“Considering the evidence and specialty guidelines from the American College of Physicians, American Pain Society, and American College of Emergency Physicians that support conservative management rather than opioids as initial therapy for AOLBP, we still have a ways to go, but it’s a start,” Dr del Portal said.

Directions for Future Research

According to Dr del Portal, future efforts should explore ways for healthcare providers to support recovery from opioid addiction; limiting overprescribing is an important first step. Prescribing guidelines appear to be an effective part of the solution, and additional research is needed to explore the safety and efficacy of opioid alternatives.

TRENDING ON CPA: More than 75% of High School Heroin Users Started With Prescription Opioids 

Dr. Deitz, an internal medicine specialist with nearly 20 years of ED experience, is interested in determining whether institutional quality is an indicator of best prescribing practices.

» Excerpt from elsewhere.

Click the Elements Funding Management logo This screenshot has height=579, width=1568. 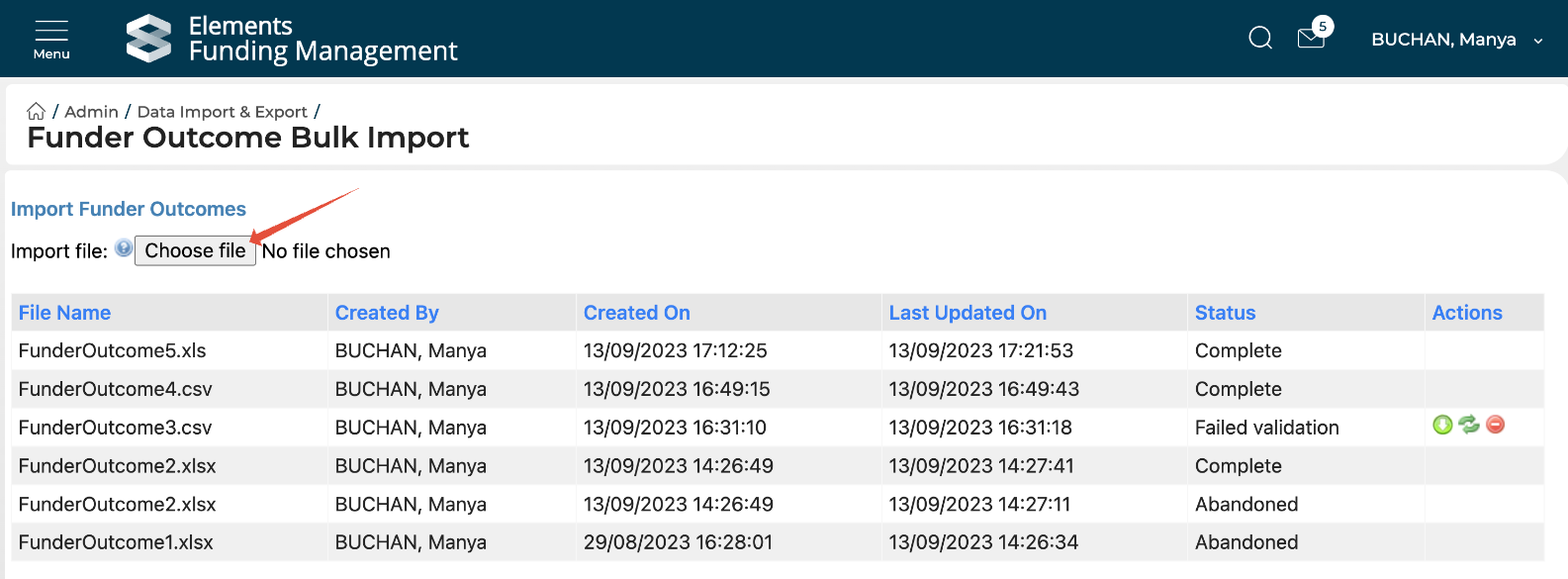[x=148, y=39]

“If a patient is seen in a facility that scores high according to indicators of high-quality health care, is that patient less likely to receive opioids or other inappropriate care than a patient seen at a facility that appears to be a lower performer?,” Dr Deitz asked.

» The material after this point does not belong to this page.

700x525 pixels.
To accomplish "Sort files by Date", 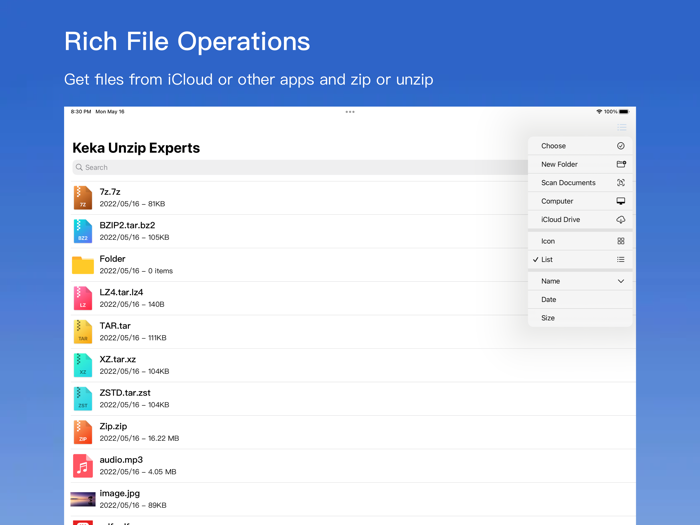I will (x=580, y=299).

Though opioids are generally not an appropriate first-line treatment for back pain, they may be indicated under certain circumstances. One benefit of a voluntary rather than mandatory guideline is that it allows room for clinical discretion.

“The guideline still offers prescribers the discretion to decide on the best therapy for an individual patient, but it promotes a conversation with patients about the risks of opioids, and facilitates the discussion when a prescriber decides an opioid is not in the patient’s best interest,” Dr del Portal concluded.